A hypnotic story set in Paris. A creeping sense of dread, hints of dark memories and damaging secrets about to unfold. Dream imagery and sleight-of-hand shots. Shadowy criminal types and a formidable, cryptic seductress. Excellent acting. “The Woman in the Fifth” has the ingredients for a first-rate psychological thriller, in the tradition of Roman Polanski or David Lynch.
Ethan Hawke plays Tom, an American writer trying to repair his relationship with his ex-wife (Delphine Chuillot) and daughter (Julie Papillon) in Paris. His wife wants nothing to do with him though, as per the restraining order against him.
Broke, frustrated and forlorn, he takes a job at a warehouse and finds solace from a distinguished, domineering translator who lives in the 5th arrondissement (Kristin Scott Thomas) and a young Polish barmaid (Joanna Kulig).
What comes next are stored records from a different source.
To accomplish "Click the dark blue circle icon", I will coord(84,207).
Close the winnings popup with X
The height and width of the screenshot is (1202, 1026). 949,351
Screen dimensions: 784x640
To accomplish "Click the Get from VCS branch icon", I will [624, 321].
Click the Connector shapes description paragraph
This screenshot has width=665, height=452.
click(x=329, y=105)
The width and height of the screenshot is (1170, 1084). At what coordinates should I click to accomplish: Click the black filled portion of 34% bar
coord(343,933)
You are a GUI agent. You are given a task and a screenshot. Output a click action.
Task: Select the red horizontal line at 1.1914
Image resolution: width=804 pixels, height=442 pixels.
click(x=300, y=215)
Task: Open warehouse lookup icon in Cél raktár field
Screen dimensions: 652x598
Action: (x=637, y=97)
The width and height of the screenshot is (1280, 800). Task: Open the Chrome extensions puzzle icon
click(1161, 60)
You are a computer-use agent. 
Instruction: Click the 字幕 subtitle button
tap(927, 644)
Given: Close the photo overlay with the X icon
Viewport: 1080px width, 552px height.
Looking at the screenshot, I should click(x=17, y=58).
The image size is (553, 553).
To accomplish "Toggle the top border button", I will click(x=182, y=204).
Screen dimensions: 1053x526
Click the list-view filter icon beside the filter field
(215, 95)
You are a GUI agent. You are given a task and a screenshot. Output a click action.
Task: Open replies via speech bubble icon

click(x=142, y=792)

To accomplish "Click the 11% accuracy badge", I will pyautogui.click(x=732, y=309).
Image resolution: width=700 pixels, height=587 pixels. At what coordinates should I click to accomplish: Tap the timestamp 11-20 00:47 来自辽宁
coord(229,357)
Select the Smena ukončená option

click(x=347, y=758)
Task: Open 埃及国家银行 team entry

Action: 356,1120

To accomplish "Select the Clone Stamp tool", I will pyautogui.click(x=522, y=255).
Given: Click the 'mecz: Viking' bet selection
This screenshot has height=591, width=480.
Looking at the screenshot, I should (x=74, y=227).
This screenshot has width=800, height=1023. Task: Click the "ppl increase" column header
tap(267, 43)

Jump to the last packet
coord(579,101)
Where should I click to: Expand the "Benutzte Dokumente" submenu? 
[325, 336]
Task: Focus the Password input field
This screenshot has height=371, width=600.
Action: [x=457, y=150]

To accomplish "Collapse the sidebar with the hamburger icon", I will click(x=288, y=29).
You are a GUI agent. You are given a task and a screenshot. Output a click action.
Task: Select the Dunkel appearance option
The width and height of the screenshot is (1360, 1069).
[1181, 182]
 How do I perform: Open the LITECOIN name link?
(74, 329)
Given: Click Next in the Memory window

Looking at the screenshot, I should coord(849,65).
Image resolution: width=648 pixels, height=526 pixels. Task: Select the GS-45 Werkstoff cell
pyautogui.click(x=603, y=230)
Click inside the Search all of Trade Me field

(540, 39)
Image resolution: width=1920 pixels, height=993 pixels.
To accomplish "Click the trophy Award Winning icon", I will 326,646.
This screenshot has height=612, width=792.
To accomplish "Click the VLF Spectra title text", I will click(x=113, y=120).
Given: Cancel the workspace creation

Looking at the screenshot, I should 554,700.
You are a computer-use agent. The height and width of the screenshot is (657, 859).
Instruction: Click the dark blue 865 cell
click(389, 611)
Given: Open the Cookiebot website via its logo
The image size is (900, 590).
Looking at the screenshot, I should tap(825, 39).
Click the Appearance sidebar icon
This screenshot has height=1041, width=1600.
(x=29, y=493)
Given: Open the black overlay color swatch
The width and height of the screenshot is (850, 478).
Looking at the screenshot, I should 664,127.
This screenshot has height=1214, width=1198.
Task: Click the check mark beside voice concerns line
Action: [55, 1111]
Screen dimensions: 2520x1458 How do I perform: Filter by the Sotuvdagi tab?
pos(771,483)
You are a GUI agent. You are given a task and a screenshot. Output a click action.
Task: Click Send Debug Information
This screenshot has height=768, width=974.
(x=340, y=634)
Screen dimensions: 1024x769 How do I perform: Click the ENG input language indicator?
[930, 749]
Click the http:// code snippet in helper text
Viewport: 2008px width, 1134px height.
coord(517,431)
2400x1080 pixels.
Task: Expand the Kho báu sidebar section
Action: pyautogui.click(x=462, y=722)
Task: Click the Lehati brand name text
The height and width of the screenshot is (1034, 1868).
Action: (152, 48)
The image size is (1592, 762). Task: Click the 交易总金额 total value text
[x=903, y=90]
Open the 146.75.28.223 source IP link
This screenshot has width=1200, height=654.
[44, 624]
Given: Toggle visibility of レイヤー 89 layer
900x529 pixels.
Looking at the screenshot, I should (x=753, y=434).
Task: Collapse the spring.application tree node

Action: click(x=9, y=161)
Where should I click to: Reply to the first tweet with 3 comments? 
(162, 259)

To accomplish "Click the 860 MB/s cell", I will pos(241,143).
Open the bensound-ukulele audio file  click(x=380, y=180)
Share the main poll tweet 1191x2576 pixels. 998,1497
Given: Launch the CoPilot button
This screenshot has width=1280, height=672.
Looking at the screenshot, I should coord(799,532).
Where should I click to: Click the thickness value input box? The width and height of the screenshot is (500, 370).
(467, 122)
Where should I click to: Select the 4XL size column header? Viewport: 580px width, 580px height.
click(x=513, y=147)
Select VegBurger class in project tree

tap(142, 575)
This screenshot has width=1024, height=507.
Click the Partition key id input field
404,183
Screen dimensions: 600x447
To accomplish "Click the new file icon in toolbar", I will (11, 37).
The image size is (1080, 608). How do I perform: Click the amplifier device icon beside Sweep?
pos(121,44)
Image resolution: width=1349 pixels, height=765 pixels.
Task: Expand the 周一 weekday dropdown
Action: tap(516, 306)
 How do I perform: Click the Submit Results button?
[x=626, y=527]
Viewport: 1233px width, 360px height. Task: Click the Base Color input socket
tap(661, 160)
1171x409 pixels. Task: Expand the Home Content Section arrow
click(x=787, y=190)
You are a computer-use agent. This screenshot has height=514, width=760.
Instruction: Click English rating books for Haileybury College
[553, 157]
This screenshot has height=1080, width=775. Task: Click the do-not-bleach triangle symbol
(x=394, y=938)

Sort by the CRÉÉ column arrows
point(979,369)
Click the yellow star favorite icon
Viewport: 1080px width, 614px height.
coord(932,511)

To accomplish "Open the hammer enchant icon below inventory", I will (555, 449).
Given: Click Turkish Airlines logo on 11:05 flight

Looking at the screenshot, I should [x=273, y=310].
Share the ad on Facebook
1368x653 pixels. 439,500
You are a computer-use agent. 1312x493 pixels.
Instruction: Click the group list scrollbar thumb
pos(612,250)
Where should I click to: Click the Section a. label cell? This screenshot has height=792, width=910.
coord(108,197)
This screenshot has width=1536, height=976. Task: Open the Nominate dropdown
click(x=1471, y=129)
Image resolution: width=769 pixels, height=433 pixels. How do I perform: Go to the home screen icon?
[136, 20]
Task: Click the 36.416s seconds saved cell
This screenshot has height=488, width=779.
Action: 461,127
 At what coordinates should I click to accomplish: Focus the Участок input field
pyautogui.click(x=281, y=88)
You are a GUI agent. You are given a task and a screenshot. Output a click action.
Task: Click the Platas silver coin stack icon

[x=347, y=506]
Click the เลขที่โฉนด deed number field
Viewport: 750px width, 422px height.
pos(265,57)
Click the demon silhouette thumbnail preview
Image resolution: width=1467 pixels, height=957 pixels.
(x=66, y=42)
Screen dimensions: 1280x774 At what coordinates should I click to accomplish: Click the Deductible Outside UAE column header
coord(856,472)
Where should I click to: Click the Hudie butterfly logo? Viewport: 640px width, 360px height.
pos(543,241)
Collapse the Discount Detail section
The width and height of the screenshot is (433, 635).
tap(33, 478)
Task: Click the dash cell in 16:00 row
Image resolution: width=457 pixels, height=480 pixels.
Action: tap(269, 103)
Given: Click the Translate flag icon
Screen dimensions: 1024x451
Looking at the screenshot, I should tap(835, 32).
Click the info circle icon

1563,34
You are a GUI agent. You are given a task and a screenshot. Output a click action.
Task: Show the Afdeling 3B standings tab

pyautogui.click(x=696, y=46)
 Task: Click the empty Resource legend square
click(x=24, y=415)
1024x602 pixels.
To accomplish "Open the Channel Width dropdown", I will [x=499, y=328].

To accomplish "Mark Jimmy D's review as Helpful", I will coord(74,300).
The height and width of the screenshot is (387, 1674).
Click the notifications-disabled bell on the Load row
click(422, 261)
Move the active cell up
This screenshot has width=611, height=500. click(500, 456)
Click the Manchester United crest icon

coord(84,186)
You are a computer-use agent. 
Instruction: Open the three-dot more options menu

But, when a fellow resident at Tom’s grim hostel is murdered, he struggles to retain his tenuous grip on reality.
Polish director Pawel Pawlikowski (his last work was 2004’s “My Summer of Love”) describes “Woman,” based on a novel by Douglas Kennedy, as a mystery thriller in disguise and more precisely as a nightmare about “a man who fails to pay attention to the outside world, who lives in his own head and is totally incapable of understanding his true motives.”
But the film is at its best and most interesting before the anything-goes twist; once that’s revealed, the tension seeps out and we’re left deflated as the story sputters to the end.
“The Woman in the Fifth” opens today in select cities and on June 22 in LA.